For hardly the first time, but with greater conviction than ever, there’s a big media meme this week that the apparent weakness of right-wing primary challengers to Republican senators means the Tea Party Movement has finally run its course and the Republican Establishment is fully back in the saddle again. Josh Kraushaar makes this judgment by looking at the support garnered by the GOP primary challengers. Molly Ball comes to the same conclusion by focusing on the ability of GOP congressional leaders to head off Tea Party-led kamikaze missions.
But at The Federalist Ben Domenech reminds the obituarists that you judge the power of a political movement not just by horse-race victories or even legislative battles, but by its influence over its targets. And by that measure, the Tea Party Movement has come a very long way since Santelli’s Rant:

The Tea Party’s success is not gauged by primaries alone. It’s gauged by how much the Tea Party’s priorities become the Republican Party’s priorities.
The Tea Party’s impact in primaries is largely about putting fear into establishment candidates, whether they knock them off or not.
It took them two cycles, but the traditional Republican establishment took the right lessons from the Bennett and Lugar losses. Orrin Hatch spent 2011-12 voting lockstep with Mike Lee. Primary threats made Mike Enzi part of the organizing group for the defund push. Pat Roberts is doing his best to don the winger apparel. Lindsey Graham is trying like mad to re-establish his conservative credentials. Thad Cochran is the exception that proves the rule: it’s no accident that a traditional Washington appropriator who hasn’t modified his ways is the most vulnerable GOP Senator this cycle.
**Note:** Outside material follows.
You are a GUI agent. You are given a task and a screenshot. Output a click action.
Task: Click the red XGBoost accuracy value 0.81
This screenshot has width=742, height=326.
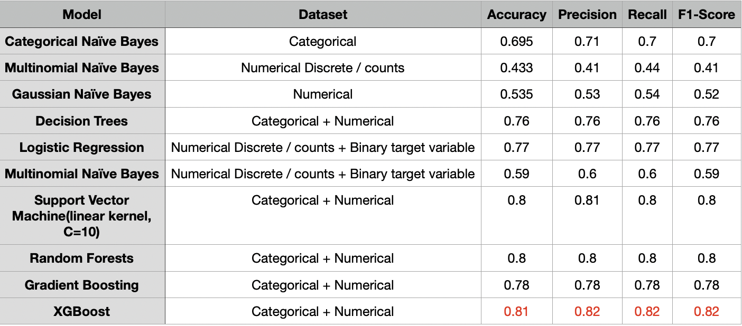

So if establishment Republicans understand that they are vulnerable in primaries, and have to pretend to be Tea Partiers when they’re in cycle, is that a sign that the Tea Party is dead – or a sign that it’s had a significant political impact?
Within the realm of Senate primaries, there’s not as clear-cut of a field of candidates this time in the challenger side with appropriators on one side and strong limited government types on the other (see Nebraska, where Tea Party folks are split between Sasse and Osborn). And the story hasn’t been finalized in North Carolina or Georgia. But even considering the relatively narrow issue of primaries, it’s clear that establishment guys who run as establishment guys lose: their path to winning is to appeal to the Tea Party, champion opposition to Obamacare, hoist the musket and run as right-wingers. Is the fact Mitch McConnell is winning his primary today because of Rand Paul a sign of Tea Party weakness? I think not.
This also speaks to the generational point, where we see Tea Partiers elected to lower level offices rise to take more prominent positions, backed by a new infrastructure of groups which can offset traditional fundraising routes.

These are precisely the points I tried to make in responding to the “death of the Tea Party” assessments of the Texas primary earlier this month. The gap between conventional conservative Republicans and the Tea Folk has always been exaggerated; it’s mainly a matter of strategy and tactics rather than ideology or policy. Even on strategy and tactics, the “Establishment” has mainly tamped down Tea Party demands for fiscal confrontations by adopting the Tea Folk obsessions with Obamacare and the pseudo-scandals involving the IRS and Benghazi! (now extended to an indictment of Obama’s “weakness” and anti-American instincts with respect to Ukraine). And if you look at actual primary elections, Senate “Establishment” victories–which many are proclaiming before they actually occur–are being achieved by vast concessions to the conservative activist “base,” which in turn is doing very well down-ballot.

Just because the Tea Party didn’t succeed in creating a 2014 government shutdown or may not knock off Lindsey Graham, it should by no means be adjudged as unsuccessful or even in decline. But beyond the debate over the Tea Party, it’s worth remembering that every viable political movement has multiple objectives can that usually be achieved in multiple ways.